Brexit and the looming social care crisis

18 Jan 2019 Nick Garbutt    Last updated: 21 Jan 2019

Health was a key issue in the Brexit referendum. Leavers promised us £350 million per week for the NHS, money it said we were currently paying to the EU. 

The figure which was famously plastered on the Brexit campaign bus was false. It failed to account for the UK’s rebate. The true number is around £199 million per week.

The reality of Brexit is rather different. One potential consequence could be catastrophic.

It cannot be a coincidence that just before the House of Commons debated Theresa May’s withdrawal agreement a major announcement was made about the future of the NHS.

The plan was promised last year when May pledged an extra £20.5bn a year for the NHS within five years. It does not address the growing UK-wide crisis in social care. The plan is also for England but Northern Ireland can expect proportionate extra funding through the Barnett formula.

Much of the debate around health and Brexit has centred around the impact on research programmes and their funding and access to medicines and equipment if there were to be a hard Brexit. Whilst these are potentially very serious the most concerning implication of all has rarely been touched upon. It is the impact on the workforce.

Northern Ireland, just like the rest of the UK is already experiencing damaging shortfalls in both nurses and social care professionals. Social care is especially badly hit. Social care also happens to have a much higher dependency on staff from other European countries.

The number of non UK Europeans working in social care across the UK rose by 40% between 2010- 2013. Today they account for around 7% of the entire workforce. The figure for health workers is 5.6%. 

All those currently working in the sector will be allowed to stay. But the crisis continues to grow.  According to the King’s Fund around 350,000 people leave social care every year and across the UK 6.6% of positions in the sector are vacant. EU nurses are leaving the UK in droves (there was an increase of 67% leaving the UK registry last year) and there’s been an 89% drop in new recruits from Europe.

Former Brexit Secretary David Davis said two years ago that it would take “years and years” to replace them with UK workers. And given the current low unemployment rates and poor pay packages available in the care sector, it is hard to see how this can happen at all.

Furthermore the challenge for health and social care is not merely filling vacancies. In Northern Ireland there are 10,000 people living in residential homes and 23,000 receiving care in their own homes. The government’s statistical agency estimates that this need will grow by 15% in the next two years. This will require a lot more staff.

At the same time the Royal College of Nursing tells us that half of all nurses in the health system are within 10 years of being eligible for early retirement.

Already these shortfalls are increasing the dependency on expensive agency staff. They are also contributing to “bed blocking”  because they mean less care packages are available to help those ready to leave hospital. 

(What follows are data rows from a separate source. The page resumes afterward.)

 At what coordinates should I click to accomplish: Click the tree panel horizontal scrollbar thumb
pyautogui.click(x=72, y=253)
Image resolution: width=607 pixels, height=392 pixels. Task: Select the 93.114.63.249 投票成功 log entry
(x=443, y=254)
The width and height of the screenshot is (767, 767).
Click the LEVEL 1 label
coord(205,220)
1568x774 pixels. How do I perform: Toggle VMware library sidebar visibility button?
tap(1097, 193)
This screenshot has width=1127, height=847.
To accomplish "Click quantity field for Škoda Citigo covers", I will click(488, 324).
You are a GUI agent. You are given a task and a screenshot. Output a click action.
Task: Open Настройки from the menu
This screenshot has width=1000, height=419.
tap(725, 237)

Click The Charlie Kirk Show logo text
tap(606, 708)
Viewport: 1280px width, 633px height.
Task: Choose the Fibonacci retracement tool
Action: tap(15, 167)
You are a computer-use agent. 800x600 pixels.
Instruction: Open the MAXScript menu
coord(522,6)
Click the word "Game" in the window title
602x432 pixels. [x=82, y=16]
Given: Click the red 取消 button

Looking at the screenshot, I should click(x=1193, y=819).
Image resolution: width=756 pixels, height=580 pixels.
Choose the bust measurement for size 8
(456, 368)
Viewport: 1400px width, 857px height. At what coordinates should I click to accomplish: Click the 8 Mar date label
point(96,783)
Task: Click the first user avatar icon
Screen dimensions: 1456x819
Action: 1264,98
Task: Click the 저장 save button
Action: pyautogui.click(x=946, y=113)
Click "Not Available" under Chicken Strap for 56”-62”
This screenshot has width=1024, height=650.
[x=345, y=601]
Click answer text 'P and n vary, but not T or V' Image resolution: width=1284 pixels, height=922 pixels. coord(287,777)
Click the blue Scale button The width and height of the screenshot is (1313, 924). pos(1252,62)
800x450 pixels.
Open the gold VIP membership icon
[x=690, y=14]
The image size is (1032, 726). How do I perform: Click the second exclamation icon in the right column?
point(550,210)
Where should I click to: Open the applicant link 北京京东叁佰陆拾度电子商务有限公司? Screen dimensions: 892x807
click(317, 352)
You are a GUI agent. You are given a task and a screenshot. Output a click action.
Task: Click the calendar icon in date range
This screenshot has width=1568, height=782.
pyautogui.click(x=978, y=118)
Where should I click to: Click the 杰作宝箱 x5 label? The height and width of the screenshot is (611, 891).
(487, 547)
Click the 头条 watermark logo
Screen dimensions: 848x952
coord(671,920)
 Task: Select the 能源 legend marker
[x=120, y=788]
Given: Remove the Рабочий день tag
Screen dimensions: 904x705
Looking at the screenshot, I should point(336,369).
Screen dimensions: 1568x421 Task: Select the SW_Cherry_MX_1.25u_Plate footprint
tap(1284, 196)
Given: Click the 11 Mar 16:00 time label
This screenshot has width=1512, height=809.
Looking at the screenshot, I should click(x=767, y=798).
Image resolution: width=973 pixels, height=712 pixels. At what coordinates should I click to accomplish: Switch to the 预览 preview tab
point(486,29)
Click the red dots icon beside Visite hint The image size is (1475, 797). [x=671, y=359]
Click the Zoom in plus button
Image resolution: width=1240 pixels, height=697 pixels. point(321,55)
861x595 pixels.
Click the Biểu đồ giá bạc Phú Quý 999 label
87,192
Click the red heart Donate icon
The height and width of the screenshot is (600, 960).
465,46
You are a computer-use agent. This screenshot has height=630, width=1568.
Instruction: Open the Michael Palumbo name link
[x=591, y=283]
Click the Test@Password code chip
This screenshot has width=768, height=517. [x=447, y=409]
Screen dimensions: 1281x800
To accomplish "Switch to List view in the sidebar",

In Northern Ireland the problem is more acute. This year the UK minimum wage rose to £8.21 for workers over 25 years. In the Republic it is higher at €9.80 , a difference exacerbated by a falling Sterling. This makes recruitment difficult, especially in border areas. The Department of Health's announcement of additional funding to help with recruitment is welcome, but does not address the underlying structural issues that have brought the crisis about. 

There is little indication that the situation will improve. Brexit in itself is already having a chill factor on those from Europeans who are looking for work elsewhere.

But the real killer for social care is  that the Home Secretary’s proposed new policy for immigration post Brexit prioritises highly-skilled workers. There is nothing wrong with that per se.

 But instead of assessing immigrants by their skills the policy sets a threshold of £30,000 per annum salary. This excludes care workers. They are skilled and do extremely valuable work, but their salaries average around £16,000 per annum.

This leads us back to David Davis and the question of locally recruited staff replacing migrant workers. The only way to address this would be to pay care workers a salary which reflects their skills and their value. Quite rightly people want to be able to earn a decent living. If caring for older and vulnerable people pays less than stacking supermarket shelves then it is not hard to see why there are so many unfilled vacancies.

The same argument applies to migrant workers as well. Some might have come to work in social care but will go and work elsewhere if there is a better salary attached. The problem is not just recruiting staff but retaining them as well.

Power to People, the Expert Panel Review on Adult Social Care recognised this. It recommended fairer remuneration for adult social care professionals. A recent Citizen’s Assembly on social care came to the same conclusion. This would be a popular measure despite the attendant costs.

The trouble is that this cannot happen for Northern Ireland unless and until we have a government in place to allocate the necessary resources and mandate the change.